Bullying. This is the first YA novel from an established American
author, and in this poignant and heart-wrenching novel she addresses
some very complex issues that have personally shaped her life.
Recent YA novels, like John Green's The Fault in our stars,
have addressed serious and challenging issues of life and death and
this novel by Niven is in a very similar style; pathos and humour
interwoven with the challenging issues of family grief, mental
illness and suicide.
All the bright places begins with a suicide rescue as the two
central characters meet while both are staring at the ground from
the high vantage of the school bell tower. 'Is this a good day to
die?' is the opening line. From this precarious start, we are
introduced to Theodore Finch and Violet Markey, who are both dealing
with weighty issues in their life; one who is obviously troubled by
grief and the other unique in his tenuous and unusual hold on life,
sanity and the world. Their encounter begins a friendship and
eventually a romance that takes them wandering through their home
state, all the time gathering unusual memories and experiencing the
roller-coaster ride of romance, mental illness and the life-altering
grief that comes with an untimely death. This sounds incredibly
grim, and yet there is real humour and joy as we see life through
the eyes of the charming yet strange Theodore, and the
slowly blossoming Violet. The impact of grief on Violet is to rob
her of creativity, and yet Theodore seems able to draw out of her a
new vision of the world and of life. References connecting the
central characters to the words of Virginia Woolf and other literary
masters who battled (and lost to) depression, are scattered
throughout the book. Relationships with adults are secondary in this
book, but seen through the eyes of the young people, we get a
glimpse of the difficulty that depression, mental illness and grief
are for teens. The adults too, are battling their own issues, and
counselling and strategies to move forward are not clear cut.

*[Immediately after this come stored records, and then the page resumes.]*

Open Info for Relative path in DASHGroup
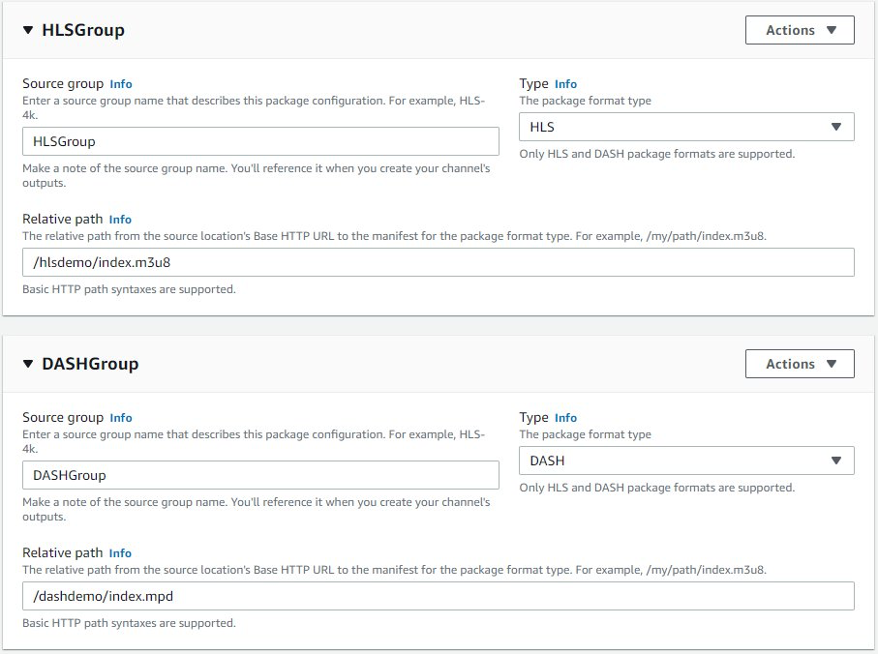The image size is (879, 654). 122,553
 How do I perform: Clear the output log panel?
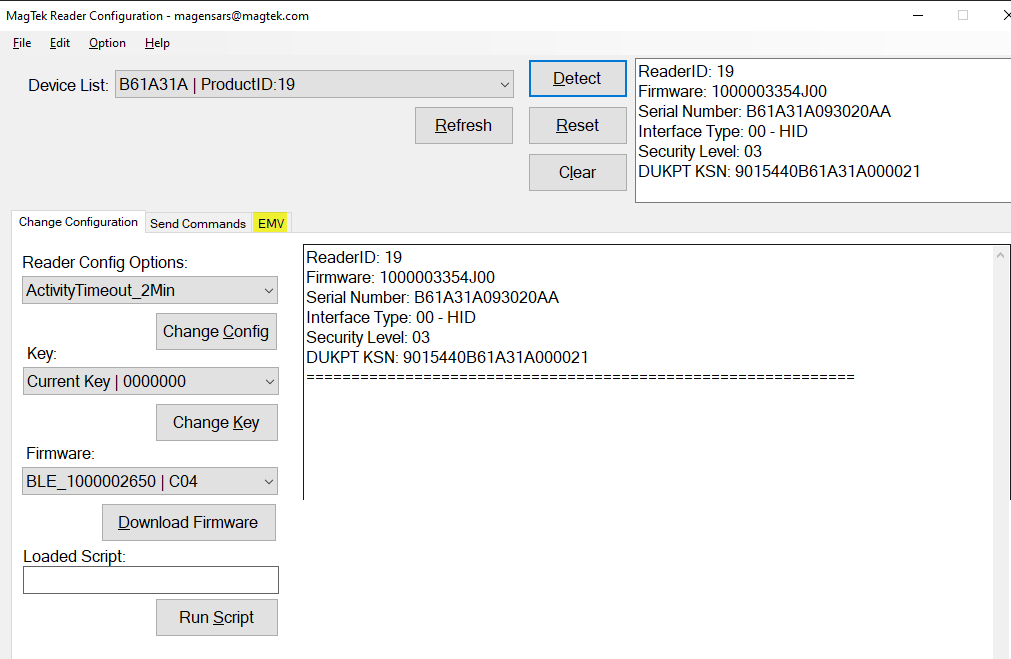577,172
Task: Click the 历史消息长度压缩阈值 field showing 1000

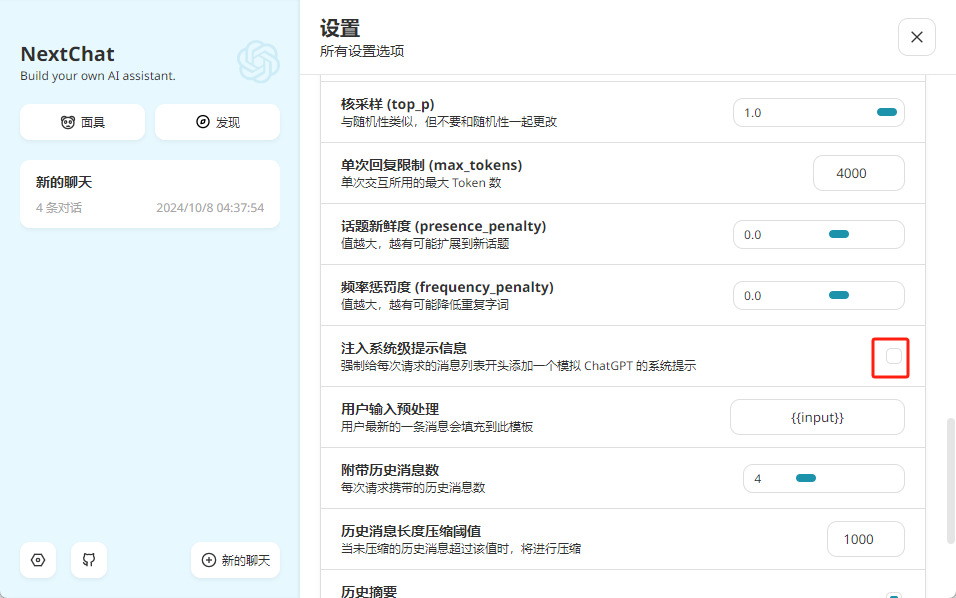Action: click(865, 539)
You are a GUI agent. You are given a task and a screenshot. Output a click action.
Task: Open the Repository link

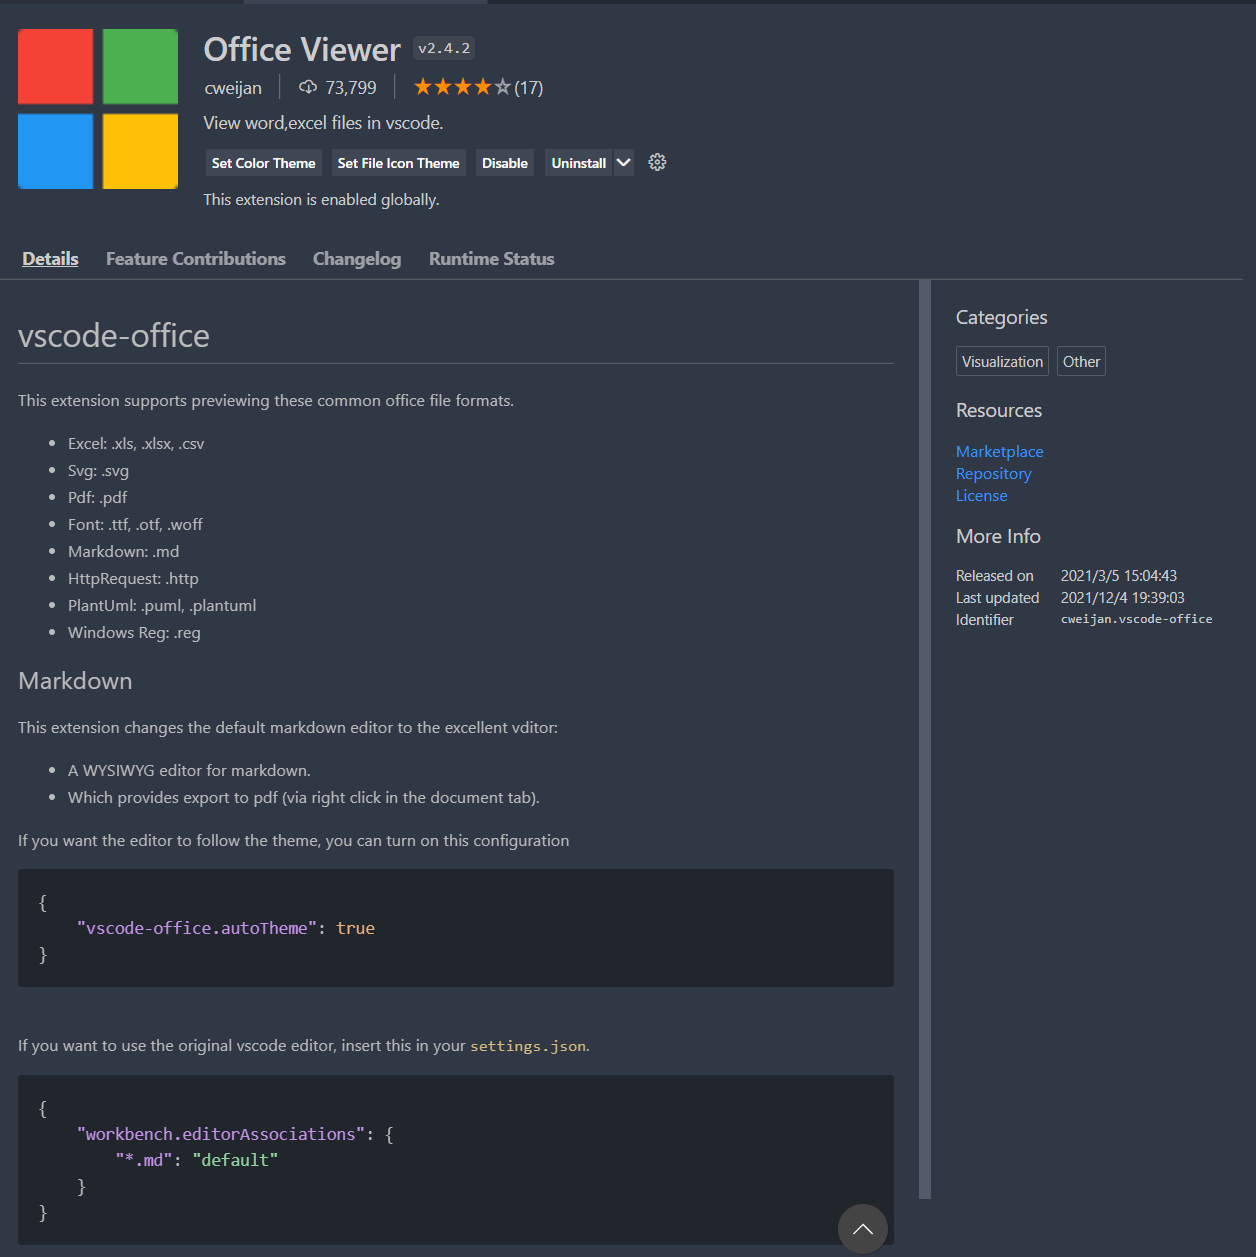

Bullying and violence issues are also highlighted in the book and
demonstrate that young people do not deal well with mental illness.
School is not always a good place to find 'bright places'.
My concern with this book is that the issues it deals with may be
too weighty for some young people to handle well. Recommended, with
some trepidation, for 16+ readers, as identifying the vulnerable is
not always easy, and this book may be too confronting for some,
particularly for those battling their own mental health issues.
However the book's transformation to film will invariably mean that
younger readers will be wanting to read this too.